## Stated task A
Summarize the post on bank regulatory capital in two sentences.

---*---

Regulatory Capital: Size And How You Use It Both Matter

Posted by on May 24, 2012 in Uncategorized | No Comments

 

Bank Regulatory Capital has been in the news a lot recently.  The Spanish banks have their own set of capital issues.  There has been a lot of discussion about Too Big To Fail (“TBTF”) in the U.S. with regulators demanding more and banks fighting it.  After JPM’s surprise loss this month, the debate over the proper regulatory framework and capital requirements will reach a fever pitch.  That is great, but maybe it is also time to step back and think about what capital is supposed to do, and with that as a guideline, think of rules that make sense.

What Is Regulatory Capital?

Simply it is the amount of capital that the banks are required to hold against their assets. Generically, though the concepts have been evolving with various Basel Accords, regulatory capital for various debt instruments is 8% of the bank’s risk-weighted assets. Risk weights vary dramatically – from 0% to high-rated sovereigns to 50% for an investment grade corporate bond rated “A” to over 150% for high-yield corporate bonds below “BB-“. Under Basel II, there are also regulatory capital charges for CDS with respect to counterparty exposures (under a complicated formula), and rules under which CDS provides partial offsets for cash assets regulatory capital requirements.  But those risk weights are multiplied by the 8%. So “AA”-rated sovereign uses NO regulatory capital (infinite regulatory capital leverage), a “A”-corporate is 4% charge (25x leverage), and a high yield “B” bond is 12% charge (8.3x leverage).  From regulatory capital perspective, therefore, the banks are incentivized to put on large positions of highly-rated debt.

---*---

## Stated task B
Pull out each line of the records below that contains the word "accomplish".

---*---

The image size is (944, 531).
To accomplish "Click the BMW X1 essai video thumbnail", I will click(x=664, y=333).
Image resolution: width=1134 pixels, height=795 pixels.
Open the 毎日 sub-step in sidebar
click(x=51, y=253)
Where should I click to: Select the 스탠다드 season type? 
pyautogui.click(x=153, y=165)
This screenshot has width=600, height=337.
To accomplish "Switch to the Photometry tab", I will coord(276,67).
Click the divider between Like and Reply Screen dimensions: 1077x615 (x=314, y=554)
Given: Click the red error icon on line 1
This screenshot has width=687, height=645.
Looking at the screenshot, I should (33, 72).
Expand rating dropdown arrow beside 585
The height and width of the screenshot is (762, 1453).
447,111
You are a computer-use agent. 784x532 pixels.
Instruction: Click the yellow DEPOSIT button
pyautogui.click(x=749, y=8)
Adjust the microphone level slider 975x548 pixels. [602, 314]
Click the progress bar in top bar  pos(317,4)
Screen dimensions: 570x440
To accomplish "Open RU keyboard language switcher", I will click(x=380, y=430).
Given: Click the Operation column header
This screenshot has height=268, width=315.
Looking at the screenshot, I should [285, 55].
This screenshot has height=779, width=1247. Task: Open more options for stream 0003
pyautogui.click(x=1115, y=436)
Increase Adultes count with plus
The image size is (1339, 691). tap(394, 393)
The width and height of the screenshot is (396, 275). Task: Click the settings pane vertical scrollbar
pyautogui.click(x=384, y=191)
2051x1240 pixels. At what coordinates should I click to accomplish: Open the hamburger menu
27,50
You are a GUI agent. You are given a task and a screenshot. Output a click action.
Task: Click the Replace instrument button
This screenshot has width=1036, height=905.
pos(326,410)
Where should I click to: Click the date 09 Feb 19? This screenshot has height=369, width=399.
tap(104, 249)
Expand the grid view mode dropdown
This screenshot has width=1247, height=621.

---*---

## Full answer A
Bank regulatory capital has been widely discussed lately, with Spanish banks facing capital issues, U.S. regulators and banks at odds over Too Big To Fail, and JPM's surprise loss set to intensify the debate, so the post suggests stepping back to consider what capital is supposed to do. Regulatory capital is the amount banks must hold against their assets, generically 8% of risk-weighted assets, and because risk weights range from 0% for high-rated sovereigns to over 150% for high-yield bonds below "BB-", banks are incentivized to put on large positions of highly rated debt.

## Full answer B
To accomplish "Click the BMW X1 essai video thumbnail", I will click(x=664, y=333).
To accomplish "Switch to the Photometry tab", I will coord(276,67).
To accomplish "Open RU keyboard language switcher", I will click(x=380, y=430).
2051x1240 pixels. At what coordinates should I click to accomplish: Open the hamburger menu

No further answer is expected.